• **EXERCISE REQUIREMENTS**: Using the records below, transcribe word for word the stretch from the line that contains "[Kết thúc sau" through the line that contains "Artikel 28 [button] (42, 1433)", both end lines included, and nothing else.

• **DATA FOR REVIEW**:
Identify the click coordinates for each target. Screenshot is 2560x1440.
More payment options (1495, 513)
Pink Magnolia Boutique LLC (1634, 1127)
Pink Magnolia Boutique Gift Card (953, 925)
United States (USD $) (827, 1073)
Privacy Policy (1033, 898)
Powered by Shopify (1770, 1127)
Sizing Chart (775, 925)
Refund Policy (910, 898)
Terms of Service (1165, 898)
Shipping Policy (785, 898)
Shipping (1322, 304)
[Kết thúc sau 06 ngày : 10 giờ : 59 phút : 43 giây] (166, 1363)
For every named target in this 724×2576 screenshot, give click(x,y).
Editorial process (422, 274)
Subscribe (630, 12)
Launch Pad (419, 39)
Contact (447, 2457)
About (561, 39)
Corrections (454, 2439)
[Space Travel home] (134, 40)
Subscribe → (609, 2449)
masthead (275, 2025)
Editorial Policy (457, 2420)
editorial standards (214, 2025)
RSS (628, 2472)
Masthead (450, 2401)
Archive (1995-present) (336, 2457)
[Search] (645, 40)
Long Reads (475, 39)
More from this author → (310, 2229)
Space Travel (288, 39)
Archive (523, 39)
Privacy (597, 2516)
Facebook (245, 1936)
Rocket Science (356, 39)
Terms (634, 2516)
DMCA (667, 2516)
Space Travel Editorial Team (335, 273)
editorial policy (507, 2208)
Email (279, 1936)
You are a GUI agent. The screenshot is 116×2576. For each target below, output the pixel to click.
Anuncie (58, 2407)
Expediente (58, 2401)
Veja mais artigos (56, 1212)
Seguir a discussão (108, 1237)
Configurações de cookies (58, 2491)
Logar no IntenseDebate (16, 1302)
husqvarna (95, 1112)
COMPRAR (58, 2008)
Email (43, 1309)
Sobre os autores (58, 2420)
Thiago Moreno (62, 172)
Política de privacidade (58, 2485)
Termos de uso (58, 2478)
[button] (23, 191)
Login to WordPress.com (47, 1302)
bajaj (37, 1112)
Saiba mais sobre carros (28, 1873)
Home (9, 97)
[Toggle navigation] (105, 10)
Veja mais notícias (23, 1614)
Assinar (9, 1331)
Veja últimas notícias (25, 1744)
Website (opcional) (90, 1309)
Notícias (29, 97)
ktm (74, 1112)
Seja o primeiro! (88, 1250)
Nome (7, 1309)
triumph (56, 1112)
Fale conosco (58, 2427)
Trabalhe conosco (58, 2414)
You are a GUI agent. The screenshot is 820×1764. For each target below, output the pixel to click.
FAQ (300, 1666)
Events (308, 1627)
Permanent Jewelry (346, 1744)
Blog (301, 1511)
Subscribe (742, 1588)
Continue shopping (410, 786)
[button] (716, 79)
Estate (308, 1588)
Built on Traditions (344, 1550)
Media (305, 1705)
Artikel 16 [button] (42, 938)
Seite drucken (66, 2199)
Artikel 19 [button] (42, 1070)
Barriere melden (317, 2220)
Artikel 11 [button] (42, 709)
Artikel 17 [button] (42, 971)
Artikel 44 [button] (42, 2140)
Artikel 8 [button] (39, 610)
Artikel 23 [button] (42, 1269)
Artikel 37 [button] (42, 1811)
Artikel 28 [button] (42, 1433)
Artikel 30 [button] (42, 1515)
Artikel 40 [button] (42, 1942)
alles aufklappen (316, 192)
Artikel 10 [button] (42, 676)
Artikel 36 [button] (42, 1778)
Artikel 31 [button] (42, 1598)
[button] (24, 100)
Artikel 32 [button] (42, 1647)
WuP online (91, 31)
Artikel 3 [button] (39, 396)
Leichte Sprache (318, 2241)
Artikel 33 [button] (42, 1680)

• **RESULT OF THE TASK**:
[Kết thúc sau 06 ngày : 10 giờ : 59 phút : 43 giây] (166, 1363)
For every named target in this 724×2576 screenshot, give click(x,y).
Editorial process (422, 274)
Subscribe (630, 12)
Launch Pad (419, 39)
Contact (447, 2457)
About (561, 39)
Corrections (454, 2439)
[Space Travel home] (134, 40)
Subscribe → (609, 2449)
masthead (275, 2025)
Editorial Policy (457, 2420)
editorial standards (214, 2025)
RSS (628, 2472)
Masthead (450, 2401)
Archive (1995-present) (336, 2457)
[Search] (645, 40)
Long Reads (475, 39)
More from this author → (310, 2229)
Space Travel (288, 39)
Archive (523, 39)
Privacy (597, 2516)
Facebook (245, 1936)
Rocket Science (356, 39)
Terms (634, 2516)
DMCA (667, 2516)
Space Travel Editorial Team (335, 273)
editorial policy (507, 2208)
Email (279, 1936)
You are a GUI agent. The screenshot is 116×2576. For each target below, output the pixel to click.
Anuncie (58, 2407)
Expediente (58, 2401)
Veja mais artigos (56, 1212)
Seguir a discussão (108, 1237)
Configurações de cookies (58, 2491)
Logar no IntenseDebate (16, 1302)
husqvarna (95, 1112)
COMPRAR (58, 2008)
Email (43, 1309)
Sobre os autores (58, 2420)
Thiago Moreno (62, 172)
Política de privacidade (58, 2485)
Termos de uso (58, 2478)
[button] (23, 191)
Login to WordPress.com (47, 1302)
bajaj (37, 1112)
Saiba mais sobre carros (28, 1873)
Home (9, 97)
[Toggle navigation] (105, 10)
Veja mais notícias (23, 1614)
Assinar (9, 1331)
Veja últimas notícias (25, 1744)
Website (opcional) (90, 1309)
Notícias (29, 97)
ktm (74, 1112)
Seja o primeiro! (88, 1250)
Nome (7, 1309)
triumph (56, 1112)
Fale conosco (58, 2427)
Trabalhe conosco (58, 2414)
You are a GUI agent. The screenshot is 820×1764. For each target below, output the pixel to click.
FAQ (300, 1666)
Events (308, 1627)
Permanent Jewelry (346, 1744)
Blog (301, 1511)
Subscribe (742, 1588)
Continue shopping (410, 786)
[button] (716, 79)
Estate (308, 1588)
Built on Traditions (344, 1550)
Media (305, 1705)
Artikel 16 [button] (42, 938)
Seite drucken (66, 2199)
Artikel 19 [button] (42, 1070)
Barriere melden (317, 2220)
Artikel 11 [button] (42, 709)
Artikel 17 [button] (42, 971)
Artikel 44 [button] (42, 2140)
Artikel 8 [button] (39, 610)
Artikel 23 [button] (42, 1269)
Artikel 37 [button] (42, 1811)
Artikel 28 [button] (42, 1433)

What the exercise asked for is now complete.